> _Activity_: Line by line, copy the entries exactly, excluding the pictures.

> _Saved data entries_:

══════════════════════════════

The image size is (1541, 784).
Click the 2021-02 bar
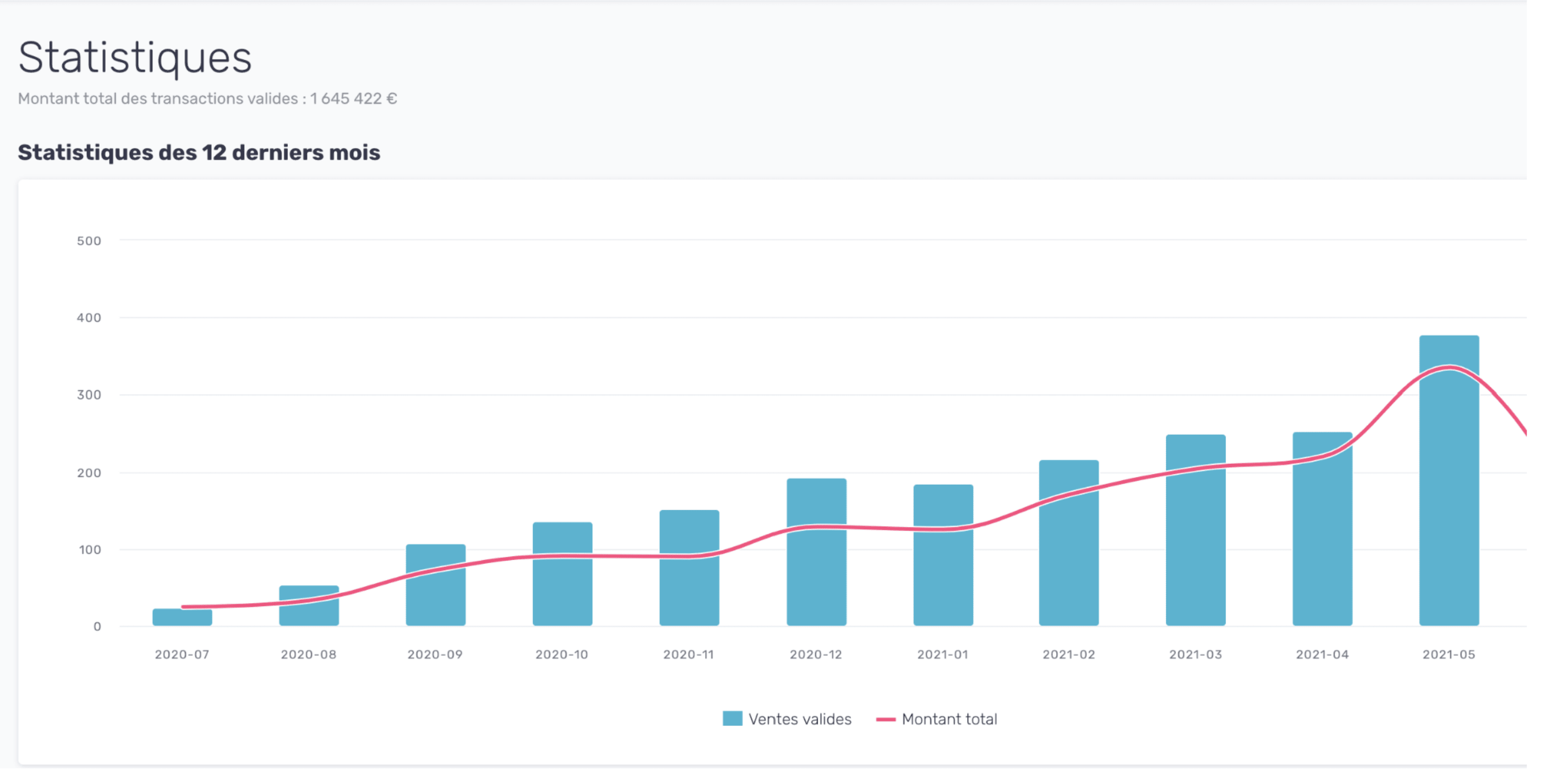click(1068, 562)
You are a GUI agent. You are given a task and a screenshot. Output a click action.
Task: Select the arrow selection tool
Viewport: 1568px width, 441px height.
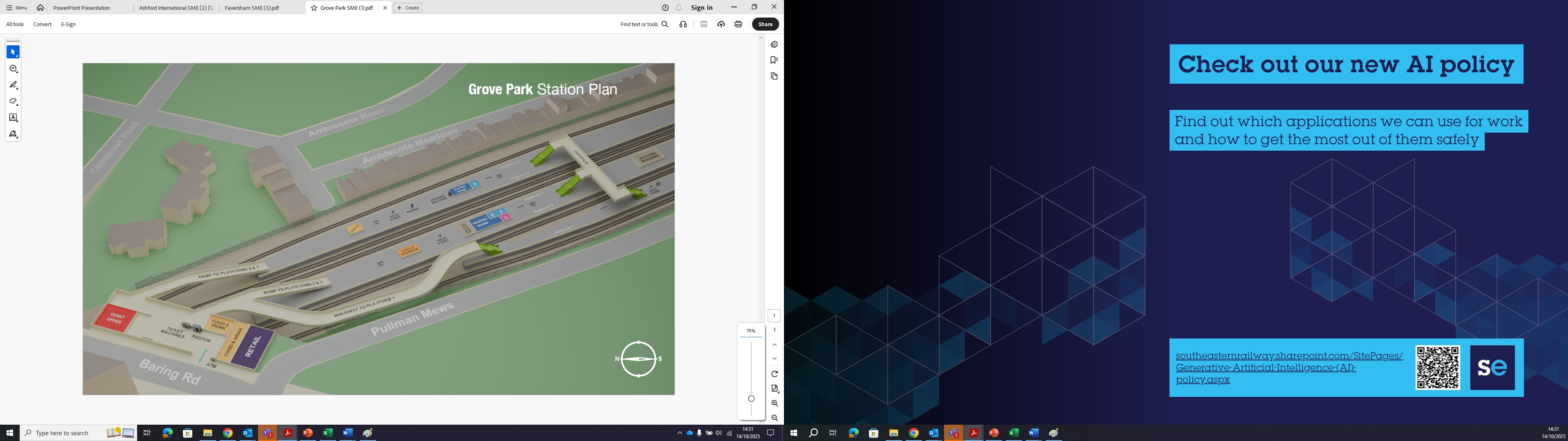coord(13,52)
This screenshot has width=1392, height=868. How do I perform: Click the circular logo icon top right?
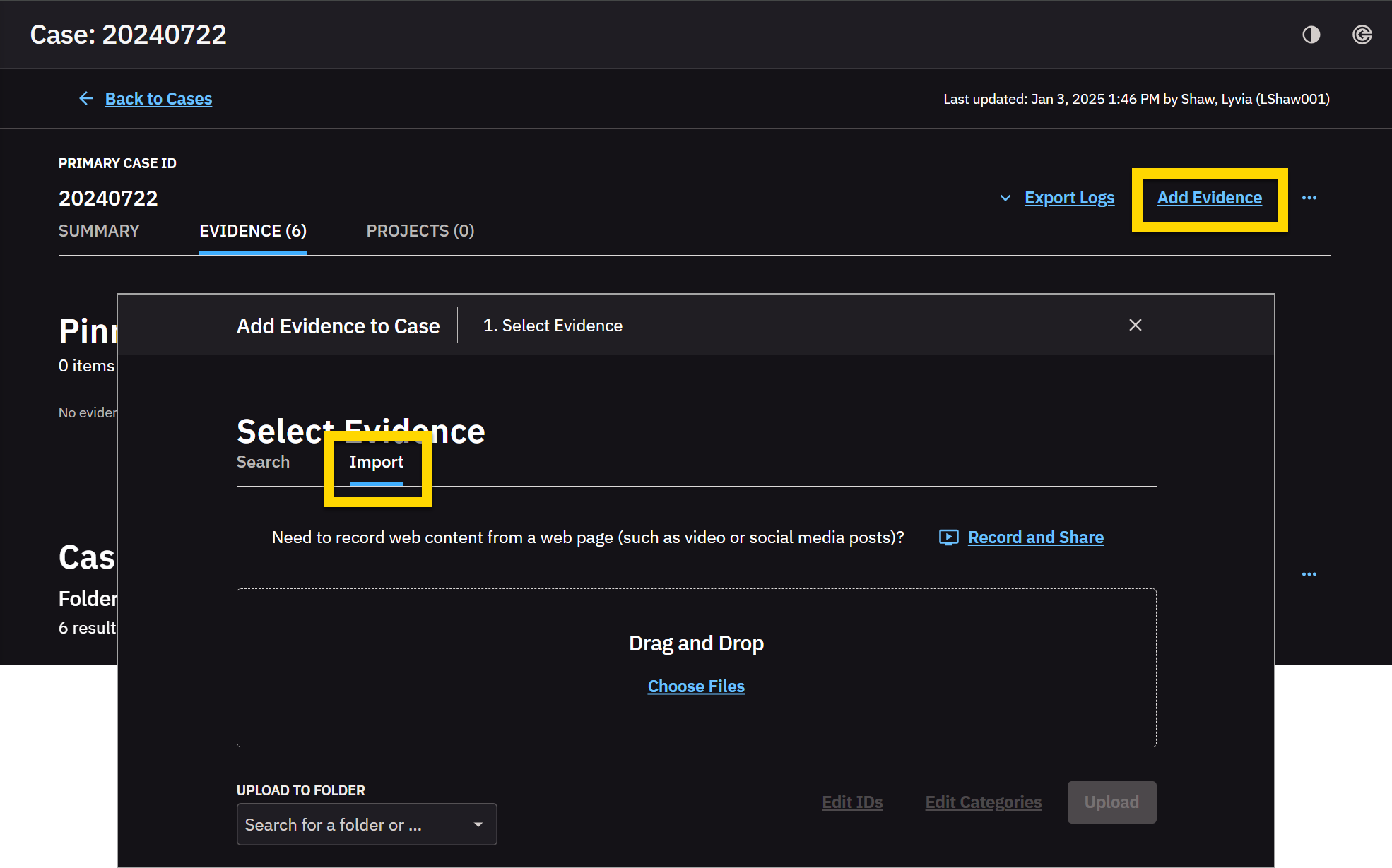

══════════════════════════════

> _Output for this task_:
The image size is (1541, 784).
Click the 2021-02 bar
click(1068, 562)
You are a GUI agent. You are given a task and a screenshot. Output a click action.
Task: Select the arrow selection tool
Viewport: 1568px width, 441px height.
coord(13,52)
This screenshot has width=1392, height=868. How do I perform: Click the circular logo icon top right?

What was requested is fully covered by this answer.